(Stored records)

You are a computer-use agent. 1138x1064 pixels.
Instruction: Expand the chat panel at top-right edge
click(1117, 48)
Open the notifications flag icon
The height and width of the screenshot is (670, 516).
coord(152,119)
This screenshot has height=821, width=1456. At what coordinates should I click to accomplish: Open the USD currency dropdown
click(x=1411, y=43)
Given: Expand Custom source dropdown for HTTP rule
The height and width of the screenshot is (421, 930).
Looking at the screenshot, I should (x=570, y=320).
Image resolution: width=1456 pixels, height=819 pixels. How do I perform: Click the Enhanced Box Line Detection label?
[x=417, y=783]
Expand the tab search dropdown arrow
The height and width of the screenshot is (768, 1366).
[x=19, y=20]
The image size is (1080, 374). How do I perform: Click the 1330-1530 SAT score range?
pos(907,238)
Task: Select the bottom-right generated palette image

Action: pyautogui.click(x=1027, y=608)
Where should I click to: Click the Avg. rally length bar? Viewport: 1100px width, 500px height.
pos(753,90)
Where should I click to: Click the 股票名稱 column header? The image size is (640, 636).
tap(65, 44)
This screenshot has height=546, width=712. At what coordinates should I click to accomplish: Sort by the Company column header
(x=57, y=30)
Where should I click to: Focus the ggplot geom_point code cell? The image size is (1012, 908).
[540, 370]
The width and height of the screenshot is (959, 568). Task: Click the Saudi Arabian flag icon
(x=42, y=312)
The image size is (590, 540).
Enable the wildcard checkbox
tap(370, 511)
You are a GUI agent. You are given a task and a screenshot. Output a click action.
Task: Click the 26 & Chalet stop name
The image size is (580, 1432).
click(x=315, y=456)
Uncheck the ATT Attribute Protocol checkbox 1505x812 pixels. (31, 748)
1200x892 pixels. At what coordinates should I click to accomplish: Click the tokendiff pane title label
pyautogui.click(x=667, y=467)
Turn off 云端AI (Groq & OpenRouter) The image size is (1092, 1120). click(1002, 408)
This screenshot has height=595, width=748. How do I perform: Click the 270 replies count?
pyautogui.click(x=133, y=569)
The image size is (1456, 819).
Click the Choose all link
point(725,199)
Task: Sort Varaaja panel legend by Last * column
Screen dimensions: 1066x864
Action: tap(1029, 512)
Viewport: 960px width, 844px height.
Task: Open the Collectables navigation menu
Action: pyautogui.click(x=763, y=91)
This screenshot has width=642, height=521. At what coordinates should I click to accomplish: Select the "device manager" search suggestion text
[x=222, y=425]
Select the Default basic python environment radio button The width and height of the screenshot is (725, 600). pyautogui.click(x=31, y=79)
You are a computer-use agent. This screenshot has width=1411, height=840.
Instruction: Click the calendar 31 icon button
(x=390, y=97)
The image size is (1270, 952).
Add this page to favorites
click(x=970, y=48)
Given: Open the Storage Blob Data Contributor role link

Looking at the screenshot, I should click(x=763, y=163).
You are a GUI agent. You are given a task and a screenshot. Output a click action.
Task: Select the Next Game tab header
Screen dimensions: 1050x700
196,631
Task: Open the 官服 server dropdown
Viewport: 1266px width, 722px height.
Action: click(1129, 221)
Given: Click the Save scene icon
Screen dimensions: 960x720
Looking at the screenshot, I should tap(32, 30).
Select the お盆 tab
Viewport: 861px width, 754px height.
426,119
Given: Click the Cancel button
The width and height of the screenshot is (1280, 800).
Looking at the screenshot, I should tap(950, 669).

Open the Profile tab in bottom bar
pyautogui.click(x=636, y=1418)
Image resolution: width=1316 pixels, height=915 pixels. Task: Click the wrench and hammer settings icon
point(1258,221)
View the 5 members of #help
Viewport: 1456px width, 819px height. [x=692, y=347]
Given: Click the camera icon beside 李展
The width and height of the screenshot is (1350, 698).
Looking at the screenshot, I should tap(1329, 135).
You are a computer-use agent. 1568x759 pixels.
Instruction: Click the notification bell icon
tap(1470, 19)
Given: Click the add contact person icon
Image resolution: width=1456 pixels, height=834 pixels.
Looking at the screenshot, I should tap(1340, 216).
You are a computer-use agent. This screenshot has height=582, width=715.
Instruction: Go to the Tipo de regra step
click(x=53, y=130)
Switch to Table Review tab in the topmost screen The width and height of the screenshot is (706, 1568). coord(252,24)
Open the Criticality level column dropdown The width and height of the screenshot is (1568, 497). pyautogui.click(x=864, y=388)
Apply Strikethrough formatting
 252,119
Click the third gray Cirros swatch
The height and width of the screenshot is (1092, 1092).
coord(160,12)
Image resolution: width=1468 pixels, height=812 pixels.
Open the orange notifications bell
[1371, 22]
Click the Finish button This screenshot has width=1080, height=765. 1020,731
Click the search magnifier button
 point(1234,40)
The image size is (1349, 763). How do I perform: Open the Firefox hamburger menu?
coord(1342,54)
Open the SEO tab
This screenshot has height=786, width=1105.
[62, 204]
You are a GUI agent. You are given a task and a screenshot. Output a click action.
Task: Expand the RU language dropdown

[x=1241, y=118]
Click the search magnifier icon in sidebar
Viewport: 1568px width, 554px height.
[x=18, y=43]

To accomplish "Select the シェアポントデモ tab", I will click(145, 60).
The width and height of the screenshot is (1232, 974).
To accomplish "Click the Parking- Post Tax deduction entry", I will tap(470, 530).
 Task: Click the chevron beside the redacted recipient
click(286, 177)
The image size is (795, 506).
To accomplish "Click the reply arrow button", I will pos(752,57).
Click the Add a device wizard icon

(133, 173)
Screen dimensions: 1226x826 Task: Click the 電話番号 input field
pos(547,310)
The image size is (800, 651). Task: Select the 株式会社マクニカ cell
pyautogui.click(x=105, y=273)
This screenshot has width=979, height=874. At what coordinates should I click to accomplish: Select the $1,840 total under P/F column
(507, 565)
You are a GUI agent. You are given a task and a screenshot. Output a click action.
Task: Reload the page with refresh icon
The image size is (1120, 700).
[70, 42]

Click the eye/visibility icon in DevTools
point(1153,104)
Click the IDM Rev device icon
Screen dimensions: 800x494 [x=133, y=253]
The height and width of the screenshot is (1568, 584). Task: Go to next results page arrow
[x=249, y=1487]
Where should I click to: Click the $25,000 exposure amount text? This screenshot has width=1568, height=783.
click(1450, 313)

**Requirement:**
Rewrite all of the entries above, swapping each "dropdown" for "drop-down" and keeping every other part the same.

**Exercise result:**
You are a computer-use agent. 1138x1064 pixels.
Instruction: Expand the chat panel at top-right edge
click(1117, 48)
Open the notifications flag icon
The height and width of the screenshot is (670, 516).
coord(152,119)
This screenshot has height=821, width=1456. At what coordinates should I click to accomplish: Open the USD currency drop-down
click(x=1411, y=43)
Given: Expand Custom source drop-down for HTTP rule
The height and width of the screenshot is (421, 930).
Looking at the screenshot, I should (x=570, y=320).
Image resolution: width=1456 pixels, height=819 pixels. How do I perform: Click the Enhanced Box Line Detection label?
[x=417, y=783]
Expand the tab search drop-down arrow
The height and width of the screenshot is (768, 1366).
[x=19, y=20]
The image size is (1080, 374). How do I perform: Click the 1330-1530 SAT score range?
pos(907,238)
Task: Select the bottom-right generated palette image

Action: pyautogui.click(x=1027, y=608)
Where should I click to: Click the Avg. rally length bar? Viewport: 1100px width, 500px height.
pos(753,90)
Where should I click to: Click the 股票名稱 column header? The image size is (640, 636).
tap(65, 44)
This screenshot has height=546, width=712. At what coordinates should I click to accomplish: Sort by the Company column header
(x=57, y=30)
Where should I click to: Focus the ggplot geom_point code cell? The image size is (1012, 908).
[540, 370]
The width and height of the screenshot is (959, 568). Task: Click the Saudi Arabian flag icon
(x=42, y=312)
The image size is (590, 540).
Enable the wildcard checkbox
tap(370, 511)
You are a GUI agent. You are given a task and a screenshot. Output a click action.
Task: Click the 26 & Chalet stop name
The image size is (580, 1432).
click(x=315, y=456)
Uncheck the ATT Attribute Protocol checkbox 1505x812 pixels. (31, 748)
1200x892 pixels. At what coordinates should I click to accomplish: Click the tokendiff pane title label
pyautogui.click(x=667, y=467)
Turn off 云端AI (Groq & OpenRouter) The image size is (1092, 1120). click(1002, 408)
This screenshot has height=595, width=748. How do I perform: Click the 270 replies count?
pyautogui.click(x=133, y=569)
The image size is (1456, 819).
Click the Choose all link
point(725,199)
Task: Sort Varaaja panel legend by Last * column
Screen dimensions: 1066x864
Action: tap(1029, 512)
Viewport: 960px width, 844px height.
Task: Open the Collectables navigation menu
Action: pyautogui.click(x=763, y=91)
This screenshot has width=642, height=521. At what coordinates should I click to accomplish: Select the "device manager" search suggestion text
[x=222, y=425]
Select the Default basic python environment radio button The width and height of the screenshot is (725, 600). pyautogui.click(x=31, y=79)
You are a computer-use agent. This screenshot has width=1411, height=840.
Instruction: Click the calendar 31 icon button
(x=390, y=97)
The image size is (1270, 952).
Add this page to favorites
click(x=970, y=48)
Given: Open the Storage Blob Data Contributor role link

Looking at the screenshot, I should click(x=763, y=163).
You are a GUI agent. You are given a task and a screenshot. Output a click action.
Task: Select the Next Game tab header
Screen dimensions: 1050x700
196,631
Task: Open the 官服 server drop-down
Viewport: 1266px width, 722px height.
Action: click(1129, 221)
Given: Click the Save scene icon
Screen dimensions: 960x720
Looking at the screenshot, I should tap(32, 30).
Select the お盆 tab
Viewport: 861px width, 754px height.
426,119
Given: Click the Cancel button
The width and height of the screenshot is (1280, 800).
Looking at the screenshot, I should tap(950, 669).

Open the Profile tab in bottom bar
pyautogui.click(x=636, y=1418)
Image resolution: width=1316 pixels, height=915 pixels. Task: Click the wrench and hammer settings icon
point(1258,221)
View the 5 members of #help
Viewport: 1456px width, 819px height. [x=692, y=347]
Given: Click the camera icon beside 李展
The width and height of the screenshot is (1350, 698).
Looking at the screenshot, I should tap(1329, 135).
You are a computer-use agent. 1568x759 pixels.
Instruction: Click the notification bell icon
tap(1470, 19)
Given: Click the add contact person icon
Image resolution: width=1456 pixels, height=834 pixels.
Looking at the screenshot, I should tap(1340, 216).
You are a computer-use agent. This screenshot has height=582, width=715.
Instruction: Go to the Tipo de regra step
click(x=53, y=130)
Switch to Table Review tab in the topmost screen The width and height of the screenshot is (706, 1568). coord(252,24)
Open the Criticality level column drop-down The width and height of the screenshot is (1568, 497). pyautogui.click(x=864, y=388)
Apply Strikethrough formatting
 252,119
Click the third gray Cirros swatch
The height and width of the screenshot is (1092, 1092).
coord(160,12)
Image resolution: width=1468 pixels, height=812 pixels.
Open the orange notifications bell
[1371, 22]
Click the Finish button This screenshot has width=1080, height=765. 1020,731
Click the search magnifier button
 point(1234,40)
The image size is (1349, 763). How do I perform: Open the Firefox hamburger menu?
coord(1342,54)
Open the SEO tab
This screenshot has height=786, width=1105.
[62, 204]
You are a GUI agent. You are given a task and a screenshot. Output a click action.
Task: Expand the RU language drop-down

[x=1241, y=118]
Click the search magnifier icon in sidebar
Viewport: 1568px width, 554px height.
[x=18, y=43]

To accomplish "Select the シェアポントデモ tab", I will click(145, 60).
The width and height of the screenshot is (1232, 974).
To accomplish "Click the Parking- Post Tax deduction entry", I will tap(470, 530).
 Task: Click the chevron beside the redacted recipient
click(286, 177)
The image size is (795, 506).
To accomplish "Click the reply arrow button", I will pos(752,57).
Click the Add a device wizard icon

(133, 173)
Screen dimensions: 1226x826 Task: Click the 電話番号 input field
pos(547,310)
The image size is (800, 651). Task: Select the 株式会社マクニカ cell
pyautogui.click(x=105, y=273)
This screenshot has width=979, height=874. At what coordinates should I click to accomplish: Select the $1,840 total under P/F column
(507, 565)
You are a GUI agent. You are given a task and a screenshot. Output a click action.
Task: Reload the page with refresh icon
The image size is (1120, 700).
[70, 42]

Click the eye/visibility icon in DevTools
point(1153,104)
Click the IDM Rev device icon
Screen dimensions: 800x494 [x=133, y=253]
The height and width of the screenshot is (1568, 584). Task: Go to next results page arrow
[x=249, y=1487]
Where should I click to: Click the $25,000 exposure amount text? This screenshot has width=1568, height=783.
click(1450, 313)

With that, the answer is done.